Patients can improve the quality of their dying by preparing for the end of life and their impending death. For a study, researchers sought to determine the never-before-seen relationships between cancer patients’ death-preparedness states and psychological distress, quality of life (QOL), and end-of-life care. In the cohort study, they used multivariate hierarchical linear modeling and logistic regression models to examine the associations of four previously identified death-preparedness states (no-death-preparedness, cognitive-death-preparedness-only, emotional-death-preparedness-only, and sufficient-death-preparedness states) with anxiety symptoms, depressive symptoms, and QOL over 383 cancer patients’ last six months and end-of-life care received in the last month. Minimal clinically significant differences (MCIDs) for anxiety- (1.3–1.8) and depressive- (1.5–1.7) symptom subscales (0–21 Likert scales) have been defined.
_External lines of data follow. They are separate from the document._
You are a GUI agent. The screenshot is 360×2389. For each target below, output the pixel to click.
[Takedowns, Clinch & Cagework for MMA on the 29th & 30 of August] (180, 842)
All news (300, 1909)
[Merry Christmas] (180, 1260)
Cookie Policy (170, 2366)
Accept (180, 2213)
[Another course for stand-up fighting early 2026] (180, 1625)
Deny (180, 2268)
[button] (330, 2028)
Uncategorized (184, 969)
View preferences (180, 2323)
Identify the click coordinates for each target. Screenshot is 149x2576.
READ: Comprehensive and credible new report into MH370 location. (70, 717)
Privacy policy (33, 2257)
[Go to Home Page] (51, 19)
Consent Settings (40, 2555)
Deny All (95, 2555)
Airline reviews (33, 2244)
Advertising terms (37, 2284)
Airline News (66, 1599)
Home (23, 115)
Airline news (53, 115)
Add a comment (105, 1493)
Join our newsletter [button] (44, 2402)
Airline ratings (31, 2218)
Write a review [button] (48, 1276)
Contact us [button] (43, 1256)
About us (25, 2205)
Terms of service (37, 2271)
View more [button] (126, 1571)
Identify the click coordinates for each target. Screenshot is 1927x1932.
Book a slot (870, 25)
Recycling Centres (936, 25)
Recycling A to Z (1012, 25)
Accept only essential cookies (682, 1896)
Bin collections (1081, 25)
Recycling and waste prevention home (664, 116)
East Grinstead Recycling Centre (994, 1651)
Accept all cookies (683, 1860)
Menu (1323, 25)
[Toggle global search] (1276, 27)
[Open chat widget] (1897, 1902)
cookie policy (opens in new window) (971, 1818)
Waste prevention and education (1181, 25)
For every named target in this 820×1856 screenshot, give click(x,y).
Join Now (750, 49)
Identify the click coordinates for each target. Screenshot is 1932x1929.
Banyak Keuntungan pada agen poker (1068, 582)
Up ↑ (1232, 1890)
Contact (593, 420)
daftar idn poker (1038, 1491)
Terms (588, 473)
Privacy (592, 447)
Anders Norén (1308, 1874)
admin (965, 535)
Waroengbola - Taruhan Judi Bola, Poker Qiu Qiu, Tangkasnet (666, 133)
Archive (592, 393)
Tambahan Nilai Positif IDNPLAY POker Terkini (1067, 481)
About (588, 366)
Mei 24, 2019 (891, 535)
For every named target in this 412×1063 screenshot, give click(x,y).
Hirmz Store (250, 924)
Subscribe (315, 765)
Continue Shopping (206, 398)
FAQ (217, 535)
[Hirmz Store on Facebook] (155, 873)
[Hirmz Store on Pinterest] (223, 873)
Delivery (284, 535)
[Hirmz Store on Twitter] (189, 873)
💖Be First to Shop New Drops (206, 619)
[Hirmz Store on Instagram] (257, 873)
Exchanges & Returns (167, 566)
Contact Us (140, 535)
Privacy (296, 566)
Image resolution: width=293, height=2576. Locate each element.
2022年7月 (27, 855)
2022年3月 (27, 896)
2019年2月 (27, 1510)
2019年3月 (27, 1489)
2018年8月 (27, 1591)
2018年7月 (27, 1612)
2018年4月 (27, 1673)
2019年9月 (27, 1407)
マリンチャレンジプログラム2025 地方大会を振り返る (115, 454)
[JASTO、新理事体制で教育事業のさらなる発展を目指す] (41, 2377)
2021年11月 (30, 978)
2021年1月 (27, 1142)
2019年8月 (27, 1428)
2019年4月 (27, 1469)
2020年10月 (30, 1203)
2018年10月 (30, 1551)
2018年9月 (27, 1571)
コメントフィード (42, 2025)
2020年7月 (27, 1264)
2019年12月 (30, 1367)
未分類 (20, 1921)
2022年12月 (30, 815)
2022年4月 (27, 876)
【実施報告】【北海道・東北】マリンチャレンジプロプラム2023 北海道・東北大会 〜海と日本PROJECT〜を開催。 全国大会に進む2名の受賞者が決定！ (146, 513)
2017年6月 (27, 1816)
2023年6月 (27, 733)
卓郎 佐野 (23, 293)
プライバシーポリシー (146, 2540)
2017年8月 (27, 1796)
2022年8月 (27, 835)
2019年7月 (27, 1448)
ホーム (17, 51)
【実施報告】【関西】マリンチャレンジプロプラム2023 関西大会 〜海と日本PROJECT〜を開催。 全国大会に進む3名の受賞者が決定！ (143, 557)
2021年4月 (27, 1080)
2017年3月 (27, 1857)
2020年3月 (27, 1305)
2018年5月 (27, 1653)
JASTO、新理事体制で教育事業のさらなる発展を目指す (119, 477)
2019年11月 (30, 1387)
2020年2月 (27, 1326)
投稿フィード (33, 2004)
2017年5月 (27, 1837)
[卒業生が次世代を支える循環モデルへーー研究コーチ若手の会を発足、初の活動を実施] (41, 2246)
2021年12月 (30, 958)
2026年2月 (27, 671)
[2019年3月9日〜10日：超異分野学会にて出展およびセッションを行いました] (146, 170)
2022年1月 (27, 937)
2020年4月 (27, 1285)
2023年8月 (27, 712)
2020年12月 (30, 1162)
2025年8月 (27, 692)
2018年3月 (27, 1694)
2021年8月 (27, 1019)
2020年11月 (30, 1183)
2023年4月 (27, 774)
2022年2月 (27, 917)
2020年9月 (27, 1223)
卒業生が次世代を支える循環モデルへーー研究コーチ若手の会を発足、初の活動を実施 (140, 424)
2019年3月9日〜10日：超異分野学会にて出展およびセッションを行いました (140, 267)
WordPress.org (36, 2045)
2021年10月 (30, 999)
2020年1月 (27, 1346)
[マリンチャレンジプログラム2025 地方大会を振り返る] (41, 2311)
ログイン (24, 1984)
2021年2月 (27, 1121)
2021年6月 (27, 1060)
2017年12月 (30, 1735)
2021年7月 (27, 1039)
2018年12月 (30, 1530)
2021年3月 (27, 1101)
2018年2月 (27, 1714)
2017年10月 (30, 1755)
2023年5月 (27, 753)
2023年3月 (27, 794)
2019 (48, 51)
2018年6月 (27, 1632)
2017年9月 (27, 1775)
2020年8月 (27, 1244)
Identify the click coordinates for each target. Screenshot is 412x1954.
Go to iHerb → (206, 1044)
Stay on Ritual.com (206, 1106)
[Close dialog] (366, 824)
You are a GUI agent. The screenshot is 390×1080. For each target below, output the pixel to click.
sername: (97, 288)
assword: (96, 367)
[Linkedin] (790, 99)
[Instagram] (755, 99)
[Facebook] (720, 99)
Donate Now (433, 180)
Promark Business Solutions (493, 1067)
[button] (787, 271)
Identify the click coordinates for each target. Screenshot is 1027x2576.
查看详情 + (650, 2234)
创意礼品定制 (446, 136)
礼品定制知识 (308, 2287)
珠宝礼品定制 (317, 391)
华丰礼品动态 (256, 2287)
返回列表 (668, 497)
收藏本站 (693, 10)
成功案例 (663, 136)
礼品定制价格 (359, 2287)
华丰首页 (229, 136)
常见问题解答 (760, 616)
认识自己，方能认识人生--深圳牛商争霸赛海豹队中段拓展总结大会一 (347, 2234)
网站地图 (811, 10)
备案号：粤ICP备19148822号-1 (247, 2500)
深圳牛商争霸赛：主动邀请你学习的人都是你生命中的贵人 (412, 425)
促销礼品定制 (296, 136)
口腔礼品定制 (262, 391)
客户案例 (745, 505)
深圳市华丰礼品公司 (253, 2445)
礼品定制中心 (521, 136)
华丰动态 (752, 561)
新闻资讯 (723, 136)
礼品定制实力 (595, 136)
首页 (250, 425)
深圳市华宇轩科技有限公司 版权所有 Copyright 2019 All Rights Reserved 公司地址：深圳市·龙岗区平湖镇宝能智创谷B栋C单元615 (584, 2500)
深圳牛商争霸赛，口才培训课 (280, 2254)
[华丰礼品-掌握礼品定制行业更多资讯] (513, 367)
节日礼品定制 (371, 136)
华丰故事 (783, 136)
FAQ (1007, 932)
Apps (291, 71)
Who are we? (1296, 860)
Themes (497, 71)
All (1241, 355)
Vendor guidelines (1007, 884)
Patients in the no-death-preparedness and cognitive-death-preparedness-only conditions reported anxiety and depression symptoms that exceeded the MCIDs, as well as a decrease in QOL compared to those in the sufficient-death-preparedness state. Patients in the emotional-death-preparedness-only condition were more likely (OR [95% CI]=2.38 [1.14, 4.97]) and less likely (OR [95% CI]=0.38 [0.15, 0.94]) than those in the sufficient-death-preparedness state to receive chemotherapy/immunotherapy and hospice care, respectively. Death-preparation phases were not related to recent life-sustaining interventions.
Conjoint cognitive and emotional readiness for death was linked to lower psychological distress, improved QOL, reduced anti-cancer medication, and more significant hospice-care usage in cancer patients. When congruent with the patient’s circumstances and desires, facilitating accurate prognostic awareness and emotional readiness for death was appropriate.